_Descrição da tarefa_
Prolongue, por favor, o relato da viagem a Inglaterra para um campo de trabalho, continuando a partir da última frase apresentada.

_Excerto do documento_
Uma noite em Londres

Em 1972 resolvi ir passar as férias num campo de trabalhos na Inglaterra.
Já tinha vinte e três anos e nunca tivera uma experiência do género.
Como iria ganhar dinheiro, com esses proventos pagaria as despesas que teria de fazer.
Naturalmente dei conta da minha intenção a meu pai e minha mãe, sendo que o primeiro se prontificou a pagar as viagens de avião, a meu pedido.
Tratei do assunto através de um organismo da Universidade de Lisboa cujo nome não lembro.
O período de labuta seriam 22 dias de Agosto no Friday Bridge Agricultural Camp, perto da cidadezinha de Wisbech, no Cambridgeshire, uns duzentos quilómetros para norte de Londres.
Como é meu péssimo hábito (e ainda por cima empurrado por minha mãe que queria que levasse mais coisas, não fossem elas necessárias), arrumei um montão de tralhas numa mala enorme cujo peso aguentava com alguma dificuldade.
Para obstar a qualquer inusitada falta de dinheiro, que eu considerava pouco provável pois ia determinado a trabalhar o que fosse preciso para ter fundos suficientes que me garantissem o essencial e algumas coisas acessórias, o meu pai emprestou-me nove contos. Assim, ele ficava mais sossegado. E eu também.
Embarquei no aeroporto de Pedras Rubras para um voo directo a Heathrow.
Ao fim de duas horas cheguei.
Ao sair do avião, vi uma senhora que era professora de inglês no Alexandre Herculano, liceu que frequentara. Era a famosa e solteirona Carolina, de quem nunca havia sido aluno, mas cuja fama de severidade era sobejamente conhecida nessa escola. Era mesmo célebre por bater com os grossos dicionários na cabeça dos alunos quando estes não respondiam a preceito às suas perguntas.
Imediatamente me ocorreu que, atrelando-me a ela, teria a vida facilitada. E logo a abordei. Acabou por se mostrar uma pessoa muito simpática que, segundo me disse, todos os anos ia a Inglaterra para não perder o contacto com a língua inglesa.
Apanhamos o autocarro para o centro de Londres onde ela se transferiria para outro transporte que a levaria a um lar de freiras, onde ficaria alojada. Eu iria, no metro, para um hotelzinho em Earl’s Court cujo nome me fora fornecido pela tal organização de Lisboa onde tratara dos assuntos.
E assim aconteceu (pelo menos comigo; com a doutora não sei).
O hotel era de qualidade abaixo do aceitável mas, pela numerosa clientela que se apinhava na sua entrada, tudo malta muito jovem e não britânica, achei que estava no sítio mais adequado.

_Dados fornecidos_
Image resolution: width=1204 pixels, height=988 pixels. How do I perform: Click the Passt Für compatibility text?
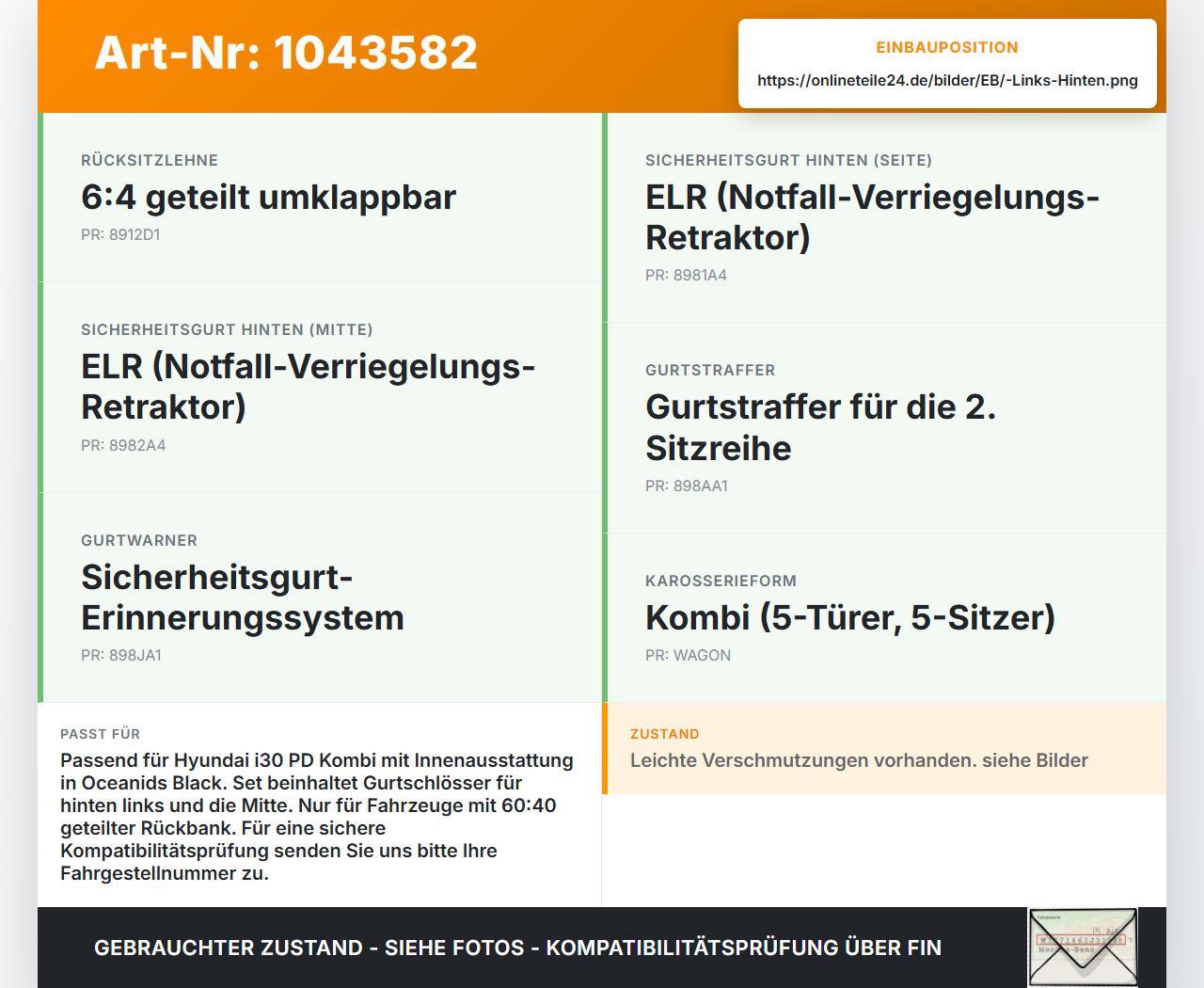click(317, 817)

_Resposta ao exercício_
Quando, depois de uma espera de largos minutos, chegou a minha vez de fazer a marcação do alojamento, a inglesa que nos recepcionava, bastante mal encarada, mal penteada, nariguda e com os dentes podres, perguntou:
- Single or sharing?
E disse os preços respectivos.
Como ia na desportiva, respondi:
- Sharing, please.
Decidi, portanto, partilhar o quarto com alguns outros visitantes da capital do Reino Unido.
Paguei e dirigi-me ao quarto indicado. Sem chave. Como aquilo era muita malta, a gerência não autorizava que os clientes do “sharing” usassem esse instrumento que sempre me parecera fundamental, quanto mais não fosse, por razões de segurança.
Mas, como diz o provérbio, em Roma sê romano.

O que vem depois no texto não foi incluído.